One purpose of marriage is marriage is as a reflection of the relationship of Christ and the church, something Paul calls a great mystery. There’s foreshadowing of the mystery in the Old Testament. In several instances God compares his relationship with the Israelites to a husband’s relationship with his wife (Isa. 54:5, 61:10; Ezek. 16:8; Hos. 2:19).
In the New Testament Paul explicitly reveals the mystery in context with his teaching regarding the roles of husbands and wives in Ephesians Chapter 5. Paul addresses wives first:
Wives, submit to your own husbands, as to the Lord. For the husband is the head of the wife even as Christ is the head of the church, his body, and is himself its Savior. (Ephesians 5:22–23)
In verse 22 he exhorts wives to yield to their husband’s authority as part of their service to God. Ultimately they are yielding to God, not their husbands, because God defined the roles. Next, in verses 23-24, he compares the headship of the husband over the wife to the headship of Christ over the church, another God ordained relationship. He exhorts that just as the church is subject to Christ, so should wives be subject to their husbands.
Even a loved and loving Christian wife will find following Paul’s command difficult at times. On occasion she will rightly see that some of her husband’s decisions are mis-guided or self-serving. As she bears it, she is showing both her love for him and her love for and obedience to God.
Next Paul turns to husbands:
Husbands, love your wives, as Christ loved the church and gave himself up for her, that he might sanctify her, having cleansed her by the washing of water with the word, so that he might present the church to himself in splendor, without spot or wrinkle or any such thing, that she might be holy and without blemish. (Ephesians 5:25–27)
Paul’s command to husbands in verses 25-27, to love their wives, is no less demanding than his command to wives. Again he uses Christ’s relationship to the church to illustrate. The husband is to love his wife as Christ loved, and continues to love, the church. Christ’s love for the church is perfect and sacrificial–he died for her. In the same way the husband should be willing to sacrifice himself, both his body and his self-interests, for his wife’s good. This is a tall order; even those who desire to love in this way are often hampered by pride and selfishness.
Paul continues the analogy in verses 28-31:
In the same way husbands should love their wives as their own bodies. He who loves his wife loves himself. For no one ever hated his own flesh, but nourishes and cherishes it, just as Christ does the church, because we are members of his body. “Therefore a man shall leave his father and mother and hold fast to his wife, and the two shall become one flesh. (Ephesians 5:28–31)
Just as we, members of the church, are united with Christ, husbands and wives are united as one flesh. Everyone loves his own body. Therefore just as every Christian should love Christ, with whom he is united, every husband should love his wife, who is his own flesh. As part of the argument Paul takes us back to Adam’s declaration in the Garden of Eden that husbands and wives are one flesh.

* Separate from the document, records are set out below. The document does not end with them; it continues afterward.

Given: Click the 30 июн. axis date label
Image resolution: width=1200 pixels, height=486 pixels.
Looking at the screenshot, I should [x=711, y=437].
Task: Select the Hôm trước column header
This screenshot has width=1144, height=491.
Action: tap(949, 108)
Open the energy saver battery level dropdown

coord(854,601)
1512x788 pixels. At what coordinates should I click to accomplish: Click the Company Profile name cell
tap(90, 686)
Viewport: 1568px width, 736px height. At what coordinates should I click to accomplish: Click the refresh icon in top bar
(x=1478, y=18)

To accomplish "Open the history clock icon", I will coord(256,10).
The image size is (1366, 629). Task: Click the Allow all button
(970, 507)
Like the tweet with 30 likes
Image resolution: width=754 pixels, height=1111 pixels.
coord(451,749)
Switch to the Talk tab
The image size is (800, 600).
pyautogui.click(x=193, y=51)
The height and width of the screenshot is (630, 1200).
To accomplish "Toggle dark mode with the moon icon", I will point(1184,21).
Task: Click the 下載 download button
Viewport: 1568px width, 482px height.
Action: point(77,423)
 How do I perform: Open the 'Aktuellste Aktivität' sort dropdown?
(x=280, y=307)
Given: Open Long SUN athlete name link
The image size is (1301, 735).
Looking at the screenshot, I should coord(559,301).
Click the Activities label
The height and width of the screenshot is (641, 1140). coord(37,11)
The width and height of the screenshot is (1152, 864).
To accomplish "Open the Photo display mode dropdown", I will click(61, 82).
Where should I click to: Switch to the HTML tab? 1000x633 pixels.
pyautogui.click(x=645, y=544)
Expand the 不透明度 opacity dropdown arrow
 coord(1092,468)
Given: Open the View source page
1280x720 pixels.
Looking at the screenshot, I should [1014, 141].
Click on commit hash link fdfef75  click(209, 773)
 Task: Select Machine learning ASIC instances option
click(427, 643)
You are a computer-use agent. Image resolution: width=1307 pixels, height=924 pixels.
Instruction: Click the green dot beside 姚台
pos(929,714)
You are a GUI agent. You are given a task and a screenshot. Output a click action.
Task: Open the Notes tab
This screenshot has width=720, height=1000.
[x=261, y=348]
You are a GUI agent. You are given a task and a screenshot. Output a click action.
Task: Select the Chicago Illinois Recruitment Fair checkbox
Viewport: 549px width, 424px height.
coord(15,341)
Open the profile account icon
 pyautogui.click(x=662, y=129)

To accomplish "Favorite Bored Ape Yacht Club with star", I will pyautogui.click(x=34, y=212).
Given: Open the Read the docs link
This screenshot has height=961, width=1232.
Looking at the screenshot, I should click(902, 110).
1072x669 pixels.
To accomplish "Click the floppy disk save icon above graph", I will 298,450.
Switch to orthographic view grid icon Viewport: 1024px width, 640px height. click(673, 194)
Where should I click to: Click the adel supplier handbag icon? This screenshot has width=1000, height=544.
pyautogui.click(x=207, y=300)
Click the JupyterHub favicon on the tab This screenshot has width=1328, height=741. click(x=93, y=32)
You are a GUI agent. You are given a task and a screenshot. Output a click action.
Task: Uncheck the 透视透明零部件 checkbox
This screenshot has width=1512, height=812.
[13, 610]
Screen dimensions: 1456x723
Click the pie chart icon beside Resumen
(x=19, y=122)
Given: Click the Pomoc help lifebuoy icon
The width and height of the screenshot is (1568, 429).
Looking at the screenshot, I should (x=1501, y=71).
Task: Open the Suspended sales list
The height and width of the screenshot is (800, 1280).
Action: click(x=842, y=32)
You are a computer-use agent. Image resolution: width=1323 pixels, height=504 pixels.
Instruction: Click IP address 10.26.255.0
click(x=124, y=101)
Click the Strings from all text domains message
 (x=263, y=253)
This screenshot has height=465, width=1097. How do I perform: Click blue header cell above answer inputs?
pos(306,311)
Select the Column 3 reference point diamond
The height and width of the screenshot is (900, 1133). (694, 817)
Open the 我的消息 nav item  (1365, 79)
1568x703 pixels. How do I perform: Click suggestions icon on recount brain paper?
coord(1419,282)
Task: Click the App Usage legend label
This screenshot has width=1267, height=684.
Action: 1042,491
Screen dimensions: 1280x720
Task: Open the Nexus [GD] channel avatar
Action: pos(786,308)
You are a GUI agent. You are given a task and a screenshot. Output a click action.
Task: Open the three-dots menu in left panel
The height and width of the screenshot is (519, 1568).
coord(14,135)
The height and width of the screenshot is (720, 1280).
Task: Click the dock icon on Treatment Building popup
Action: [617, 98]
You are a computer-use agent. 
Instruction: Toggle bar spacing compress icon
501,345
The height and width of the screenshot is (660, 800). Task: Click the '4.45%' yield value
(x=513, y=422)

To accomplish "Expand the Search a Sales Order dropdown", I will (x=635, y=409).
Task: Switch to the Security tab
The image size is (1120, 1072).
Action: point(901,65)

Paul’s concludes with a surprise in verse 32:
This mystery is profound, and I am saying that it refers to Christ and the church. However, let each one of you love his wife as himself, and let the wife see that she respects her husband. (Ephesians 5:32–33)
This tells us that Paul’s comparison of the right relationship between husbands and wives to Christ and the church is for more than illustrative purposes. Christian marriage is to be not only like the relationship of Christ with the church, but symbolic and reflective of it. The two are linked at a profound spiritual level. The link is part of God’s eternal plan, preceding Christ’s incarnation, foreshadowed in Adam and Eve.
Paul’s statement “I am saying that it refers to Christ and the church” reveals that the primary subject of the passage is Christ’s relationship to the church, not the proper relationship between husbands and wives.
Paul is saying it’s our Christian duty to reflect the relationship between Christ and the church in our marriages. Christ loves the church unconditionally–husbands are to love their wives unconditionally. Christ has authority over the church–the husband has authority over the wife. The church is called to gladly submit to Christ’s loving authority–wives are called to gladly submit to their husbands loving authority.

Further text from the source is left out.